Anna: “Hoewel we al maanden wisten dat Jef zwaar ziek was, was het toch een schok toen hij stierf. Overdag raakte hij in coma. Omringd door vrienden en familie, zijn we bij hem blijven waken tot hij ’s nachts overleed. Daarna is hij nog 24u thuis mogen blijven. Dat klinkt misschien vreemd, maar dat deed echt deugd. Zo konden we allemaal op ons eigen tempo afscheid van hem nemen. De dagen erna zijn we hem ook gaan bezoeken in het mortuarium, maar het is toch anders als hij gewoon thuis in de zetel ligt.”

Charlotte: “De dagen tussen het overlijden en de begrafenis, heb ik beleefd als in een roes. Hoe contradictorisch ook: ons huis was vol leven. Er liepen constant mensen rond die ons kwamen helpen. Op een heel organische manier. Iemand maakte soep. Iemand hielp met het ontwerpen van de begrafenisviering. Iemand opperde om uit blauw papier bootjes te maken, als symbool voor zijn grote passie. Voor we het wisten, zaten er tien mensen rond onze tafel bootjes te vouwen.
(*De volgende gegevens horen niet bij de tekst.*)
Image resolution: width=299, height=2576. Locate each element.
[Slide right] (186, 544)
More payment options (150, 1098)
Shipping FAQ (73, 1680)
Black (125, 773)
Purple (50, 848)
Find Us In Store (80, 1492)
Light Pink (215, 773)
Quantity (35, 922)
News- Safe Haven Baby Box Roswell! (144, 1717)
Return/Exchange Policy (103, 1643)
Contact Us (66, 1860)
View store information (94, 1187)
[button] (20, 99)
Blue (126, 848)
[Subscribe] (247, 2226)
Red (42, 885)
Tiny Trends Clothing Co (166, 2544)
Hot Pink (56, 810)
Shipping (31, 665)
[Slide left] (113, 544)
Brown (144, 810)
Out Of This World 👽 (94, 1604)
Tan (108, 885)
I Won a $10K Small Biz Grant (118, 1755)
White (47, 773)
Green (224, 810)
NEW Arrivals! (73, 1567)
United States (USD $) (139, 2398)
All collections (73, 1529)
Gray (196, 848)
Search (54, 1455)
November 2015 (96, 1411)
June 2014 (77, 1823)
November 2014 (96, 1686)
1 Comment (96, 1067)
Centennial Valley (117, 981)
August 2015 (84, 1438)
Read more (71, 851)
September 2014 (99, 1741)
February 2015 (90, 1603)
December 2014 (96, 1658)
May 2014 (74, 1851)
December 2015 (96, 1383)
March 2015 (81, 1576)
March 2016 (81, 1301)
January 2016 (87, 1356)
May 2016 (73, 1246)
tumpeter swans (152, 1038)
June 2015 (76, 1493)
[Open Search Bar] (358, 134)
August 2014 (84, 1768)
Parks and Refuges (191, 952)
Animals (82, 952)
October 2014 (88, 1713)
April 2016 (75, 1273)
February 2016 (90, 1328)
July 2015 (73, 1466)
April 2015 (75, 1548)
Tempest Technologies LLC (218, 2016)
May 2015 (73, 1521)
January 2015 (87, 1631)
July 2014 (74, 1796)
Dagenlang. Er was veel verdriet, maar ook veel liefde en steun. Elke avond stroomde ons huis leeg. Elke ochtend druppelde het weer vol.”

Het blauwe papieren bootjes werd een symbool voor de grote passie van Jef

Rosa-Lie: “De begrafenis ging door in de kerk. Niet omdat Jef zo gelovig was, maar omdat het een mooie locatie was waar veel mensen binnen konden. De pastoor stemde ermee in om enkel de inleiding van de viering te doen. De rest was in onze handen. Het werd een begrafenis die Jef helemaal typeerde. Foto’s van zijn leven, dat veel te kort maar wel rijk en gelukkig was, werden uitvergroot en opgehangen. Honderden papieren bootjes vormden een blauwe golf doorheen de kerk. Familie en vrienden vertelden over Jef en wat ze samen beleefd hadden. Verschillende mensen brachten een stukje live-muziek. Bepaalde nummers waren zelfs speciaal voor Jef gecomponeerd.”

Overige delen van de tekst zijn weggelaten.